Directed by Atsushi Muroga, 1999, 83 min. starring Kaori Shimamura, Yuji Kashimoto, Osamu Ebara, and Miwa.

When you watch a movie that is directed by someone who is known in Japan for directing plotlessly gory films, you pretty much know what to expect. Case in point, Junk (aka Shiryour Gari). While breezing through the blessedly short 83-minute film, I didn’t quite know what to make of what I just saw. Was it meant to shock me? Make me laugh? Excite me? Ambivalence enveloped my very being. Then, while browsing through the filmography section of the Artsmagic special edition DVD of Junk, I came across that description of his directing style – PLOTLESSLY GORY. Ahhh, that explains everything.

Call me crazy, but I’ve always found zombie movies quite silly. Imagine a bunch of bodies, in various stages of decay, ambling around like a bunch of drunkards during New Year’s Eve. I mean, once you get past the whole decaying body parts and the maggots and, presumably, the stench, and actually stick it in your head that you can outrun these freaks, the terror is GONE! But, like most horror movies, the terror of disbelief will always give us the deer-in-the-headlights syndrome when confronted with such a monstrosity.

Unfortunately for the zombies of Junk, they are neither monstrous, nor terrifying. In fact, they look rather fake, cheap, even powdered. Powdered? Yes, powdered. No dripping slime, no oozing pus, none of that fun stuff. They just wander around, breaking through doors, and eating humans (at times, even themselves!). It’s this type of absurdity that goes beyond the realm of suspended reality that makes Junk unsuccessful at any attempt it tries to make.

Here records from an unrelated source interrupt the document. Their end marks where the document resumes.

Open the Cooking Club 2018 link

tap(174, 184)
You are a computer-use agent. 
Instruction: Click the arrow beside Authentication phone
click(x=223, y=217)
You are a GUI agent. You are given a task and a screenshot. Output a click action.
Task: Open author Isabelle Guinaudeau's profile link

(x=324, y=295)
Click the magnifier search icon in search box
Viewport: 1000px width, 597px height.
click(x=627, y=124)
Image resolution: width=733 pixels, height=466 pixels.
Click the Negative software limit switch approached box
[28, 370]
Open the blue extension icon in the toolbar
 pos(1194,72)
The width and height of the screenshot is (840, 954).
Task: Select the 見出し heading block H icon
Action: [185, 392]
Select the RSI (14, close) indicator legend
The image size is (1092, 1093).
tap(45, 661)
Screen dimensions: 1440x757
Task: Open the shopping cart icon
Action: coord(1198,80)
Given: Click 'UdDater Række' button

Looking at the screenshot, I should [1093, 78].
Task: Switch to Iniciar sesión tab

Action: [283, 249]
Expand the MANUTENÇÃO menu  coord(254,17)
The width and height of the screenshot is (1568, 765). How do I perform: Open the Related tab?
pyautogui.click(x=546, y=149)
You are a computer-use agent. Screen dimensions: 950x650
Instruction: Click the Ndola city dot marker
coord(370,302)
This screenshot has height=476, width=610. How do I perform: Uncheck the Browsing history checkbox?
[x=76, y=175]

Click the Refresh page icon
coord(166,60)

“The dead will devour the living…”

At a secret lab at an abandoned plant in modern-day Japan, the US government have been conducting experiments on how to bring the dead back to life. With the invention of DNX, they have discovered that once this mysterious green goop is injected into a deceased body, the body will live again. As with everyone who tampers with nature, the results of the initial DNX tests are without side effects (of course!)... all except an insatiable hunger for human flesh! <insert maniacal laughter here> This becomes apparent to them when their first experiment; a beautiful (and naked Miwa, in her film debut) corpse attacks a doctor right before opening credits.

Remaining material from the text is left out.